'[oss-security] Expat 2.6.2 released, includes security fixes'

[prev in list] [next in list] [prev in thread] [next in thread] 

List:       oss-security
Subject:    [oss-security] Expat 2.6.2 released, includes security fixes
From:       Alan Coopersmith <alan.coopersmith () oracle ! com>
Date:       2024-03-15 16:57:05
Message-ID: 397f9357-0f60-45d2-b150-573028178755 () oracle ! com
[Download RAW message or body]

https://blog.hartwork.org/posts/expat-2-6-2-released/ (published 2024-03-13)
announces the release of Expat 2.6.2, with security fixes:

> Regarding actual release content, most importantly, this release fixes the
> security issue CVE-2024-28757 that can be used to cause denial of service
> for code like…
> 
>     XML_Parser parser = XML_ParserCreate(NULL);
>     XML_Parser ext_parser
>       = XML_ExternalEntityParserCreate(parser, NULL, NULL);
>     enum XML_Status status
>       = XML_Parse(ext_parser, doc, (int)strlen(doc), XML_TRUE);
> 
> …where all input is sent to the external parser and none to the parent
> regular parser.
> 
> The commit message of commit 1d50b80cf31de87750103656f6eb693746854aa8
> explains the problem and solution in more detail.
> 
> There is also a bugfix to reject direct parameter entity recursion and to
> avoid the related undefined behavior.
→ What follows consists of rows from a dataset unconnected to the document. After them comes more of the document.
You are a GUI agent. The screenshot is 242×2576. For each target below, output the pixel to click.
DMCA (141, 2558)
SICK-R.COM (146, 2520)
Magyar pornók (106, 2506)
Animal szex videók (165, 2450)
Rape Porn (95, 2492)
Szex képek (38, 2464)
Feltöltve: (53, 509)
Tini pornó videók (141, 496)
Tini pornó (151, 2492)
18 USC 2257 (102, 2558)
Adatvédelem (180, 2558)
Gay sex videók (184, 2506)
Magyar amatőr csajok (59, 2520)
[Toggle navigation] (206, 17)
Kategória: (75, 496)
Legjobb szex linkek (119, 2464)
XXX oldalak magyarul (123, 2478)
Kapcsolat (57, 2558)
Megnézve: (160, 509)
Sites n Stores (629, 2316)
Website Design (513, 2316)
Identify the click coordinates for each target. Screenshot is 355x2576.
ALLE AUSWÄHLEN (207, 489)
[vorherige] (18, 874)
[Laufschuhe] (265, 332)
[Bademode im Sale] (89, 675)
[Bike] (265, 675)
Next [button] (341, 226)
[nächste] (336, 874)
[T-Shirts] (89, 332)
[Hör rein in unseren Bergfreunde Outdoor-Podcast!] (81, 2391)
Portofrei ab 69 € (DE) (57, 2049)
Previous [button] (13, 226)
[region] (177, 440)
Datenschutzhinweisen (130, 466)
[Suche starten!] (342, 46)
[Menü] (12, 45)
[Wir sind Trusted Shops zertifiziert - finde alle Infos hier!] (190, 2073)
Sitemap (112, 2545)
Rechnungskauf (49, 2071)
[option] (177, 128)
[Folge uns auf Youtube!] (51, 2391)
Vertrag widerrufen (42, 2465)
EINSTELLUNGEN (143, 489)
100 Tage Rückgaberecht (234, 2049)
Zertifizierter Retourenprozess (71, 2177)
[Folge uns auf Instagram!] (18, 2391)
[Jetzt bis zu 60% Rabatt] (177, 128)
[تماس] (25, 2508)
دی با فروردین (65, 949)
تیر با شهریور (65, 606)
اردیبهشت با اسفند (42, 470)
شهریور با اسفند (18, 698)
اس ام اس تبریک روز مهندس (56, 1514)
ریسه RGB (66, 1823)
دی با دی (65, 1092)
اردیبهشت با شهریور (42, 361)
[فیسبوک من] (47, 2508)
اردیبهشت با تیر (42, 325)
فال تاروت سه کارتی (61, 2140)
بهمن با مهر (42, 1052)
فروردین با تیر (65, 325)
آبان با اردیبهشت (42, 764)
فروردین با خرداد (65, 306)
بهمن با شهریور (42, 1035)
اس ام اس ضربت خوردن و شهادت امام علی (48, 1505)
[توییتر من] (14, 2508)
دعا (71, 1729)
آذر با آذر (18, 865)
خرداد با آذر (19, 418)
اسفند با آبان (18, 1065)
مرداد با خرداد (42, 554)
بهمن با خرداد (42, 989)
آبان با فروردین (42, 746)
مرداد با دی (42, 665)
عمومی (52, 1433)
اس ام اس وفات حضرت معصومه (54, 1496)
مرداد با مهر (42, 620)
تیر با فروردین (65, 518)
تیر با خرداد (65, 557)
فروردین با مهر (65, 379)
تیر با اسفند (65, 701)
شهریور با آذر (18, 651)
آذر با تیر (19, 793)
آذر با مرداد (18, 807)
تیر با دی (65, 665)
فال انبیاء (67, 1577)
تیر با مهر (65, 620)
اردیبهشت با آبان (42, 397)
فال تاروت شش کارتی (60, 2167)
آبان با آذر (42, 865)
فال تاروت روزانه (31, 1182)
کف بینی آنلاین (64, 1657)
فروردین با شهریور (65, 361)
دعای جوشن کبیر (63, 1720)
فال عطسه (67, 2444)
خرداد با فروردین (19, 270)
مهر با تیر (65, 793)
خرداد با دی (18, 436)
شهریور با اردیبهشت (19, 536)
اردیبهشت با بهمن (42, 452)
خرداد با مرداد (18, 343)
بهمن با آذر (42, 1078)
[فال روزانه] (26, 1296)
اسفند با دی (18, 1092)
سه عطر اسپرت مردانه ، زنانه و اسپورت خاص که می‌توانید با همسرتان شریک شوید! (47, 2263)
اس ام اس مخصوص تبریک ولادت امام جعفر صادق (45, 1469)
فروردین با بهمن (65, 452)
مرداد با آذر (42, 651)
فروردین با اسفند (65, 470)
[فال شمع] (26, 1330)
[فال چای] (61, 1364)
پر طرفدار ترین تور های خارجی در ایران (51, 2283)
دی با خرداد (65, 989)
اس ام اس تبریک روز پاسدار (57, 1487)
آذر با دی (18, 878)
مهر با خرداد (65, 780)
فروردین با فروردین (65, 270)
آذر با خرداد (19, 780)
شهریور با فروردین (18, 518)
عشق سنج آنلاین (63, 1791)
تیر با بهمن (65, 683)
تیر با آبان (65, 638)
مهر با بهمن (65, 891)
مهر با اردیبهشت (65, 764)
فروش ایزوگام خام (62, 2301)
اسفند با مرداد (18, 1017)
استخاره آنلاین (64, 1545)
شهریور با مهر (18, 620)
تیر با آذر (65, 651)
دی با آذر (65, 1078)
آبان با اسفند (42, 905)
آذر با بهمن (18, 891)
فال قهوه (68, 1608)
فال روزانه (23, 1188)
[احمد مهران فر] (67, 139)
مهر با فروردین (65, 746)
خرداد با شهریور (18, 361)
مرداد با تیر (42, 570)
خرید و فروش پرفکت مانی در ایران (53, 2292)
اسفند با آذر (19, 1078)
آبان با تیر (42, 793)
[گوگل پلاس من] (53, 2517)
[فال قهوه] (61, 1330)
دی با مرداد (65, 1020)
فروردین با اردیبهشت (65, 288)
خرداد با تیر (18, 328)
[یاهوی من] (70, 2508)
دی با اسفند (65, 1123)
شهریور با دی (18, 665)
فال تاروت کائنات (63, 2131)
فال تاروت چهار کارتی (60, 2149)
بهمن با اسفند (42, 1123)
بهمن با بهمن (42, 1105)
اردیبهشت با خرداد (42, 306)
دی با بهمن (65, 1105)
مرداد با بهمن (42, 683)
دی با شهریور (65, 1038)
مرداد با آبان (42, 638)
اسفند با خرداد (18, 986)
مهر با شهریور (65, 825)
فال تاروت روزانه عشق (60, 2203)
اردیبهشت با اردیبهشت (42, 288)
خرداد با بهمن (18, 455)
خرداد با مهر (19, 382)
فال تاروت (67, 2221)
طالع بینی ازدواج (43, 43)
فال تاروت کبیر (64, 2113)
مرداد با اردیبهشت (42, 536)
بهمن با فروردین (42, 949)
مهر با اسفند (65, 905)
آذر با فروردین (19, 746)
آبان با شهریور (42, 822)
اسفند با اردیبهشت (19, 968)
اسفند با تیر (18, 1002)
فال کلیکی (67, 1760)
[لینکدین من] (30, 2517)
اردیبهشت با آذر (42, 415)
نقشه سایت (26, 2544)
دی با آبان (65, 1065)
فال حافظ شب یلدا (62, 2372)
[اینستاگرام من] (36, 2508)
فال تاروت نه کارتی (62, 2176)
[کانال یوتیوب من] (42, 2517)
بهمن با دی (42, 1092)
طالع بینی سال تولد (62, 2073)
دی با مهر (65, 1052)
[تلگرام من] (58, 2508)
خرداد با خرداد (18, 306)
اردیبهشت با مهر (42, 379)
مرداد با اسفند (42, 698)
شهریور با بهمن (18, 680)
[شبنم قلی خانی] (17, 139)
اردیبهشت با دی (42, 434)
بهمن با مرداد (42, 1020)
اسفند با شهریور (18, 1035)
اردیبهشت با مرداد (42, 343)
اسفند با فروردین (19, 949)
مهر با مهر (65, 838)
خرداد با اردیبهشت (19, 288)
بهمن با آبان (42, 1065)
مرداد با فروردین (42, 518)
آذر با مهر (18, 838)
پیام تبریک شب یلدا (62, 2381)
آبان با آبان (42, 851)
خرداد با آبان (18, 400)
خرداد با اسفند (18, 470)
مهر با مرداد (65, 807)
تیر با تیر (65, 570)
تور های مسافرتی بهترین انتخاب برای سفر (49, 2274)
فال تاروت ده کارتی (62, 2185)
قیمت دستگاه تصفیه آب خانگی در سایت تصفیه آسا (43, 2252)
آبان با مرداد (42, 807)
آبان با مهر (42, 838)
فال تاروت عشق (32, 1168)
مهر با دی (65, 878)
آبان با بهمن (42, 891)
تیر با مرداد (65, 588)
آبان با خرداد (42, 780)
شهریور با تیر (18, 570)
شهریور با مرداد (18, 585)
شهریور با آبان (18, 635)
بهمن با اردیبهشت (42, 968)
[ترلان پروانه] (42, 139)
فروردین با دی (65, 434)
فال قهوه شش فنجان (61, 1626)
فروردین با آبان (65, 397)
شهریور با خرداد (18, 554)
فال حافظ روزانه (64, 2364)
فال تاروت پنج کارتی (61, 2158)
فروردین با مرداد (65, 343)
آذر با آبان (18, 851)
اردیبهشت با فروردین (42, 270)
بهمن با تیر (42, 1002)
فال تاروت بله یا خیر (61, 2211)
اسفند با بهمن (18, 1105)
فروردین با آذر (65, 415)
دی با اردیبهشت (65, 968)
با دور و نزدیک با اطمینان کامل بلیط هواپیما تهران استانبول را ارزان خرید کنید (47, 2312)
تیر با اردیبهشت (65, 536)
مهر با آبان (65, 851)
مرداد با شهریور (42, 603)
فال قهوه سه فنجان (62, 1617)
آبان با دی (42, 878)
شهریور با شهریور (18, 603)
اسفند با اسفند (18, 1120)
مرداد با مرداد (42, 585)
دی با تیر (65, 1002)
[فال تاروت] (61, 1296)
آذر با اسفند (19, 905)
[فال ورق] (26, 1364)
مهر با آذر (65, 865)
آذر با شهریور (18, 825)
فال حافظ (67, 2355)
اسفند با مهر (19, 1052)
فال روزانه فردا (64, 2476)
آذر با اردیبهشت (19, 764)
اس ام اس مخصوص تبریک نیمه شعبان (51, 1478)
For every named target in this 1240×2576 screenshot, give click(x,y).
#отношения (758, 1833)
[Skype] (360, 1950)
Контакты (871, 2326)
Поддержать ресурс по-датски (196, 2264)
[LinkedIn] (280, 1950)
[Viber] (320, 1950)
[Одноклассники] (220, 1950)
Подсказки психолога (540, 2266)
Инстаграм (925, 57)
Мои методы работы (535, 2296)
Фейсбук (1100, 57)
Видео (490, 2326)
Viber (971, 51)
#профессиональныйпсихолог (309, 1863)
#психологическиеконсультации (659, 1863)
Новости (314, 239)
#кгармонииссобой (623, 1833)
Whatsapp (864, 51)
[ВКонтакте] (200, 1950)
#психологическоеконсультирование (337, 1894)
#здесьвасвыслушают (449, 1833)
The issue was uncovered by
> ClusterFuzz/OSS-Fuzz after 20+ years of being unreported; that speaks
> volumes for the value of fuzzing.

Further details on CVE-2024-28757 and its fix can be seen at:
   https://github.com/libexpat/libexpat/issues/839
   https://github.com/libexpat/libexpat/pull/842
   https://github.com/libexpat/libexpat/commit/1d50b80cf31de87750103656f6eb693746854aa8
   https://github.com/libexpat/libexpat/commit/072eca0b72373da103ce15f8f62d1d7b52695454

The blog also points to the call for help maintaining libexpat in the Changelog
at https://github.com/libexpat/libexpat/blob/R_2_6_2/expat/Changes which notes
that items that need someone to work on include:

!! - <blink>fixing a complex non-public security issue</blink>,              !!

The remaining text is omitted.